Youth health services in rural areas can be improved by: 1. mapping youth access to health care services in the rural municipalities of northern Sweden, 2. critically evaluating strategies used to enhance access according to needs, 3. proposing further actions through a participatory process. The project emerges from both Swedish and international concerns about health status and health care access of rural youth, and the relatively low use of youth clinics in Sweden’s rural north (just 12 of the 35 rural municipalities have youth clinics).
This research will lay the foundation for improving youth health services in rural areas by 1. mapping youth access to health care services in the rural municipalities of northern Sweden, 2. critically evaluating strategies used to enhance access according to needs, 3. proposing further actions through a participatory process.
The project emerges from both Swedish and international concerns about health status and health care access of rural youth, and the relatively low use of youth clinics in Sweden’s rural north (just 12 of the 35 rural municipalities have youth clinics). While it is well known that access to health care services continues to be a problem for populations living in rural areas in Sweden, there has been no comprehensive assessment of the impact of different rural youth health service strategies on either access or health outcomes.
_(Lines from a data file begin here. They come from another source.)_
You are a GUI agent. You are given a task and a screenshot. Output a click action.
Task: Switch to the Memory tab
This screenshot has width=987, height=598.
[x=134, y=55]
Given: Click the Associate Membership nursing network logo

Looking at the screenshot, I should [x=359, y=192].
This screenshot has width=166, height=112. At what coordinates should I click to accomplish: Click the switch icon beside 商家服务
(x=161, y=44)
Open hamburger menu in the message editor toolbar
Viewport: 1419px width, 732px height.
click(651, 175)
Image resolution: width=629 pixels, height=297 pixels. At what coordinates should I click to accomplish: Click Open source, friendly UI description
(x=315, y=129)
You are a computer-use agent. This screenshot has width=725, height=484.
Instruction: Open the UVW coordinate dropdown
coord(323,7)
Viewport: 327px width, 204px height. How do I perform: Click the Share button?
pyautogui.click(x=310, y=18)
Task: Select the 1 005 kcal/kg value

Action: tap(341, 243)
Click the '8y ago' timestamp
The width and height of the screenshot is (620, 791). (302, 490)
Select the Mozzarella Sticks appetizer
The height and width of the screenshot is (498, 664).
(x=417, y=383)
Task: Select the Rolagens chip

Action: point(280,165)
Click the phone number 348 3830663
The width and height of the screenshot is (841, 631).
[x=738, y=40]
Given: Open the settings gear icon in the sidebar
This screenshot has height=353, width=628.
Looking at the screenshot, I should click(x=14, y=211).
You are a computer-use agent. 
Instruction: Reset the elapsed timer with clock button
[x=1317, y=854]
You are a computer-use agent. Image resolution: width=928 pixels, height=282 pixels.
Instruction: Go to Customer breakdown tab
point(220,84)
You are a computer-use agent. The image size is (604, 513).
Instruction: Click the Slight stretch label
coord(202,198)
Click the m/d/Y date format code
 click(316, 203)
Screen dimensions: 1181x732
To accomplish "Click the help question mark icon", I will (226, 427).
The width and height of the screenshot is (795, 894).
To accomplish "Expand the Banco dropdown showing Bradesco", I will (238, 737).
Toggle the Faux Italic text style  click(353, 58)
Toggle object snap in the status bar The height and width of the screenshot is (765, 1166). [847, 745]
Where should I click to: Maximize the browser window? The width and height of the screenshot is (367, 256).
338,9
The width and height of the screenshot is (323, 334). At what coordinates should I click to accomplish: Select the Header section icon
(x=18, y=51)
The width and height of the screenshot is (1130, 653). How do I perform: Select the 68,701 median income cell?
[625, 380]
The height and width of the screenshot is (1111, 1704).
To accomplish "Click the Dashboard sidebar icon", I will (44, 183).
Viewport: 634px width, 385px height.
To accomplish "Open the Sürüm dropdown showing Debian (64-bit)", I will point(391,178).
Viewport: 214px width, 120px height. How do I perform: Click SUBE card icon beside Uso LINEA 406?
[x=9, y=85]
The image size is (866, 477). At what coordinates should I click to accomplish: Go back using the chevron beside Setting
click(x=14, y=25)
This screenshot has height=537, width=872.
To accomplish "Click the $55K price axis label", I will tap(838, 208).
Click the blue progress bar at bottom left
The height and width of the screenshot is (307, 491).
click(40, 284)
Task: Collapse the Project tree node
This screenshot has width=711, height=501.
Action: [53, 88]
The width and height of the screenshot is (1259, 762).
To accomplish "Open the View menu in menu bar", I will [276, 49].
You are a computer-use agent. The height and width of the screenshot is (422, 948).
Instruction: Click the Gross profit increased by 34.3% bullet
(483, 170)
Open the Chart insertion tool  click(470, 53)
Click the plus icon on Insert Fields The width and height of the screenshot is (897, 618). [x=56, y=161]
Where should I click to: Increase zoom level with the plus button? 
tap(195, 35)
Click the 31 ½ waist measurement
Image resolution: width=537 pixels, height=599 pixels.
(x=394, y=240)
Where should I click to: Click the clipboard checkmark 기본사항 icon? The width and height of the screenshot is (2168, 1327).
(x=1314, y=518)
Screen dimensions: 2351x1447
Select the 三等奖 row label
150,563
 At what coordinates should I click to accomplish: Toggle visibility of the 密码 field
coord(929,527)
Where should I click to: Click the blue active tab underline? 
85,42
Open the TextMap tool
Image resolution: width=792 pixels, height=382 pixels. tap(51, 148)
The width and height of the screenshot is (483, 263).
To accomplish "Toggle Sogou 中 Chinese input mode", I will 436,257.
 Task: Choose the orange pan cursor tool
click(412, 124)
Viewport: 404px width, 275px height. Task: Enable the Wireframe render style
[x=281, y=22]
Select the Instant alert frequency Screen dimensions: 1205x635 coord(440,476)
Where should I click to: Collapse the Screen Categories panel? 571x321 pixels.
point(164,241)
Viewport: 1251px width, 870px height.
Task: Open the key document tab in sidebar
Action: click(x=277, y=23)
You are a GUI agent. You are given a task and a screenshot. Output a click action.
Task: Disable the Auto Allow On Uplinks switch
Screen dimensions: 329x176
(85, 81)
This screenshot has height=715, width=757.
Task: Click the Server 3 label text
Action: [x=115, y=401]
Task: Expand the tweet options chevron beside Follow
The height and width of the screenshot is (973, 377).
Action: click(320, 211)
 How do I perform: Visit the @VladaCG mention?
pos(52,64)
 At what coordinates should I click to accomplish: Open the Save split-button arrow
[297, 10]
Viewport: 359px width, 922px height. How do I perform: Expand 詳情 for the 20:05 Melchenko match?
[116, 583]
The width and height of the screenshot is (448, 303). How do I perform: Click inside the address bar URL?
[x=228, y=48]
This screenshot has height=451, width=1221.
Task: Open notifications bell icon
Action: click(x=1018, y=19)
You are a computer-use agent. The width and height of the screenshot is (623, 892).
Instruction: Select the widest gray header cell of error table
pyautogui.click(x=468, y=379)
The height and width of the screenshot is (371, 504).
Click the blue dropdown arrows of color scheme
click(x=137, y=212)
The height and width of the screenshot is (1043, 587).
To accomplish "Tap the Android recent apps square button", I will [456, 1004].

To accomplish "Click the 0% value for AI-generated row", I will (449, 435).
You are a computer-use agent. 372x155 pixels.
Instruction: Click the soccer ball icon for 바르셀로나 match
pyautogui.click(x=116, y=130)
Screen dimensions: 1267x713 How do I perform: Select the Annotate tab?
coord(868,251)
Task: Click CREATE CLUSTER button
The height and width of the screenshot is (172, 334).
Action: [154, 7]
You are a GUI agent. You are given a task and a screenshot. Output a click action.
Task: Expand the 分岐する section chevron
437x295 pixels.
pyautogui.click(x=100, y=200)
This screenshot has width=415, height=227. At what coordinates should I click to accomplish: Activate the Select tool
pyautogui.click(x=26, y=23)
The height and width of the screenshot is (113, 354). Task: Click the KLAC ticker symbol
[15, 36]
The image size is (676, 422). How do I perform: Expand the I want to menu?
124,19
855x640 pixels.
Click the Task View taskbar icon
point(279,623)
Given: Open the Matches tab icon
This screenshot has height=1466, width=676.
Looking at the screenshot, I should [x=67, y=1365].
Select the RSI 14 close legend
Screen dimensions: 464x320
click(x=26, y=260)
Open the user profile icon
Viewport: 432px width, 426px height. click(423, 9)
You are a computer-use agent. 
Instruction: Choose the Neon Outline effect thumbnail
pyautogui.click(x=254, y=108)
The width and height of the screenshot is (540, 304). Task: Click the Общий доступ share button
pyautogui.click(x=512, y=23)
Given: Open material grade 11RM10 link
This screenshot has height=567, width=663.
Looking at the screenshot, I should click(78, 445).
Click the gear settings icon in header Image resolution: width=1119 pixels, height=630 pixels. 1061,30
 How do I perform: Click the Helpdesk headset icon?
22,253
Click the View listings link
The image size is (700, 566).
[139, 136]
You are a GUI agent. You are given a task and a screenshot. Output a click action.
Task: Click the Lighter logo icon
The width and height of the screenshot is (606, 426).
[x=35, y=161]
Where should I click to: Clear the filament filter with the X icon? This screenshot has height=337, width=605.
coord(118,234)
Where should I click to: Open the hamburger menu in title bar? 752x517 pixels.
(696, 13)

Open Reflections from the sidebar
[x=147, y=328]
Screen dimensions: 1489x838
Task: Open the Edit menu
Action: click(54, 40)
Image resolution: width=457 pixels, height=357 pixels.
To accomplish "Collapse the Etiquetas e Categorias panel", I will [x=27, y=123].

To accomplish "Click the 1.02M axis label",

We will focus on the four northernmost Swedish counties, mixing qualitative and quantitative methodologies sequentially in four phases. First, we will map youth access to health care according to their health care needs, including assessing horizontal equity (equal use of health care for equivalent health needs,) and vertical equity (people with greater health needs should receive more health care than those with lesser needs), as well as comparing equity in access to health care between rural and urban municipalities, and between rural municipalities with and without a youth clinic. Second, we will use a multiple case study to investigate the strategies developed (youth clinics, internet applications, public health programs) to improve youth access to health care. Third, through qualitative comparative analysis of the 35 rural municipalities, we will identity the best combination of conditions leading to high youth access to health care. Fourth, we will conduct a concept mapping study to involve rural stakeholders, care providers and youth in proposing actions to improve rural youth access to health care.